All of which brings us to Specialized, and more specifically the Enduro. As the name suggests, the Enduro was first conceived as a ride all day, do it all kind of bike. But what with being pretty stoutly built and packing a fair bit of travel for the time, it was inevitable that people would start doing things with them that lay somewhat outside the original design parameters.
Naturally enough, Specialized responded, and each iteration of the Enduro got a bit more travel and a bit more strength until by the 2006 model year it was less “all-mountain” and more pedallable freeride bike. Which was all well and good, but seemed to leave a lightweight, long-travel, do-it-all hole in the range.
So for 2007 the current Enduro platform lives on only in a range of SX Trail light freeride bikes, all with coil shocks and burly specs but without having the word “Enduro” on them. And slotting in next door is the all-new Enduro SL, which at first glance appears to be occupying the same sort of space as the Scott Ransom and Santa Cruz Nomad but upon closer inspection looks like it could be about to move the all-mountain goalposts clear off the field. The new bike was revealed recently at Specialized’s European marketing office in Bavaria, which has some rather handy nearby mountains…
The Enduro SL is noteworthy in all sorts of ways, so much so that it’s difficult to know where to start. But one particular aspect of the bike is likely to have far-reaching consequences throughout the industry – rather than buying in suspension components, Specialized has opted to design and manufacture its own forks and shocks.
This isn’t a completely unprecedented move. Cannondale has been making its own forks for as long as it’s been doing suspension bikes, Scott is well-known for making its own rear shocks and Specialized itself dabbled with forks under the Future Shock banner in the early 90s. But its new suspension strategy is of remarkable scope. Specialized is far and away the biggest company to start doing its own suspension, and it’s not just dabbling – Specialized shocks will be found on bikes across the 2007 range, and the Enduro SL features an all-new Specialized fork too.

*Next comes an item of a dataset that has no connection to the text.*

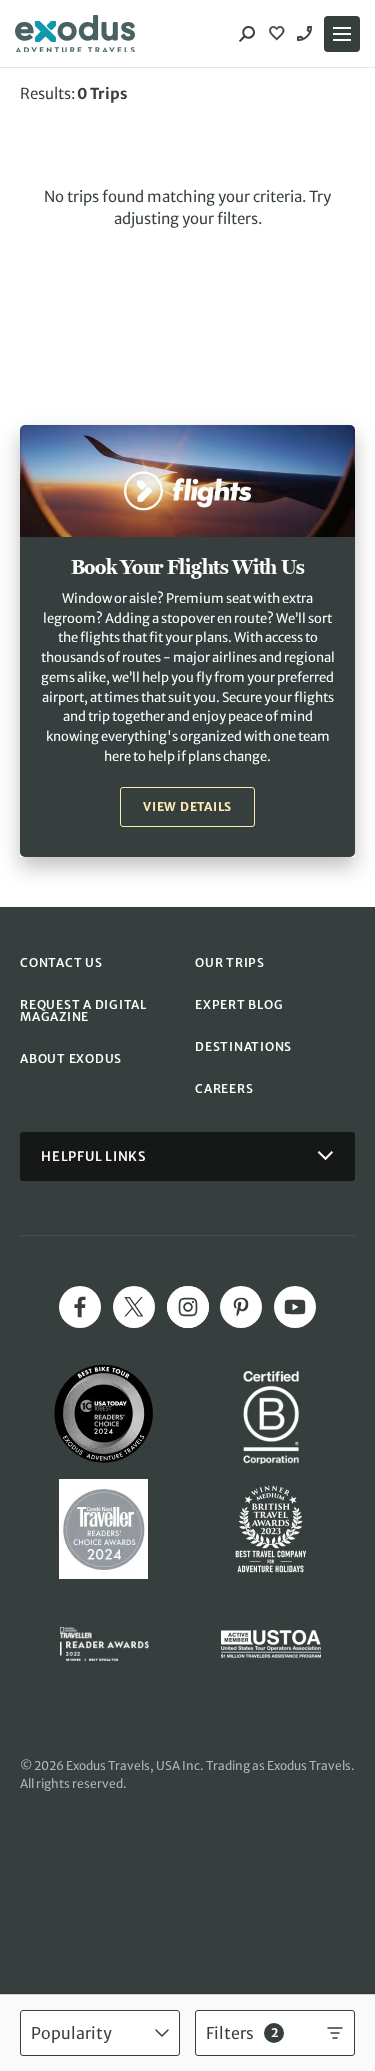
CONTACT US (61, 962)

It’s a bold move, but Specialized clearly believes that it’s the right one. The idea is that if it designs frames, shocks and forks together, the combined elements will work better together. Clearly it’ll have a lot more control over how its suspension components work than if it continued to buy them in. And of course it means more unique selling points on the bikes.

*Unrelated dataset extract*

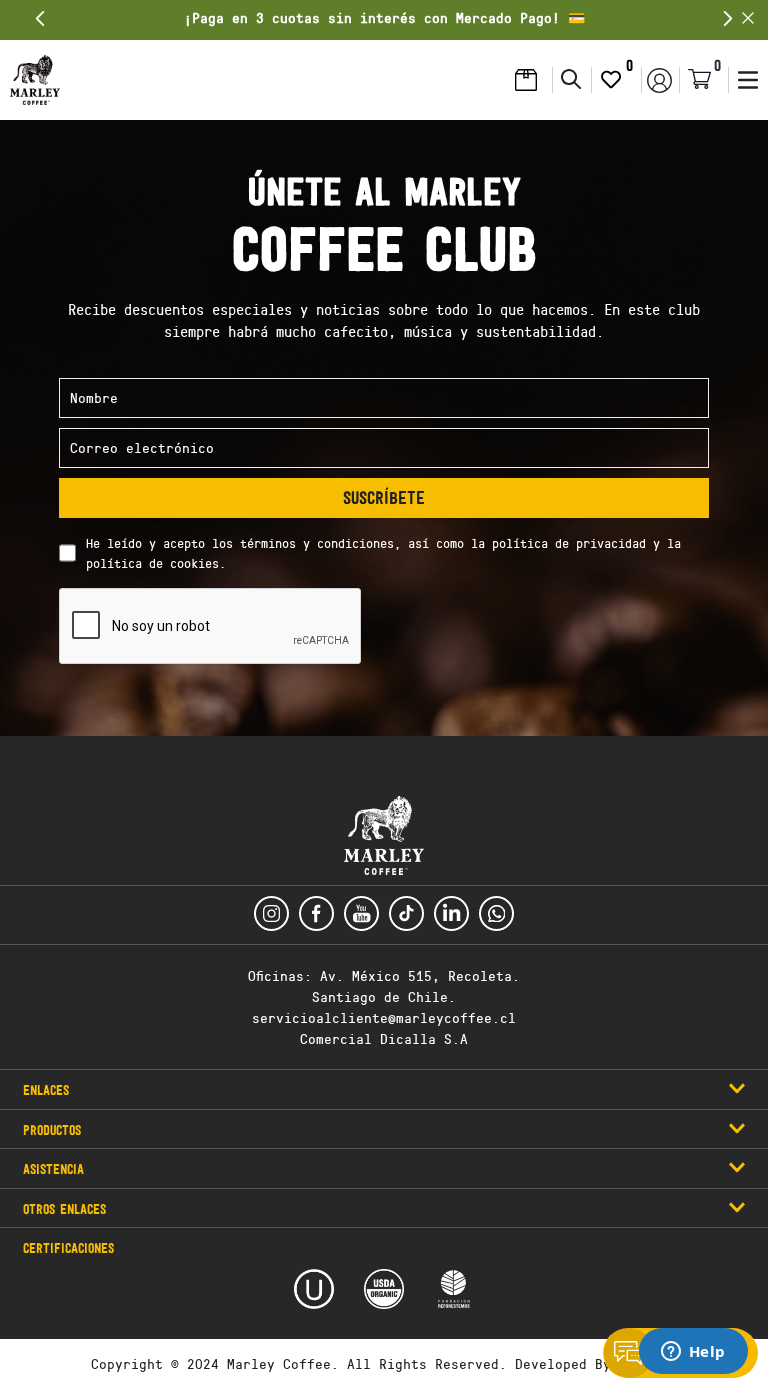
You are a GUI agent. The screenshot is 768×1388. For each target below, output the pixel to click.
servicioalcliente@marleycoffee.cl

With Specialized suspension front and rear, the Enduro SL is the best example of this new direction. But it’s not just the suspension that’s innovative. The SL is a ground-up reinterpretation of the Enduro concept, and the needs of the all day, all-mountain rider have led to the designers doing a bunch of things differently.
The main frame is FACT carbon fibre for stiffness and light weight – the frame is claimed to weigh just 2.2kg (4.8lb). That’s without a shock, but even adding 300g (an educated and mildly pessimistic guess) for the AFR shock still gives an all-up weight of 2.5kg (5.5lb) – mightily impressive for a 150mm travel frame.
In a first for Specialized, the rear shock is driven by a rocker-style linkage – rather than the traditional FSR arrangement of a link fixed to the seatstay at one end, the main frame at the other and the shock being driven from somewhere between the two, the Enduro link is attached to the frame in the middle and has the seatstay and shock at opposite ends. This has been done for a few reasons. For a start, it allows a vertical shock position, which gets the weight of the shock nearer the middle of the bike. It considerably simplifies the structure of the frame, allows a continuous seat tube for more saddle-lowering scope (although on the Enduro that’s limited by the cranked seat tube) and makes space inside the frame for a traditionally-positioned bottle mount.
The bottom end of the shock is attached to one of two mounting holes down near the bottom bracket, giving you a choice of a steeper, taller setup or a more relaxed and low-slung one. Also in the bottom bracket area is a unique front mech mount. This is a traditionally tricky problem for full suspension designs, with manufacturers typically resorting to stub tubes or, as a last resort, E-type BB-mount derailleurs. The Enduro uses an E-type mech but without the BB plate – instead the mech bolts directly to bosses on the frame.
The whole thing is very clean-looking, and once the FutureShock E150 fork and S-Works component spec (XTR cranks, X.0 transmission, Magura brakes) have been added you end up with a remarkably light bike – it’s claimed to weigh 12.2kg (27lb), and rumour had it that the bikes at the launch were actually under 12kg on account of having 2.1in tyres rather than the 2.3in items that production bikes will have.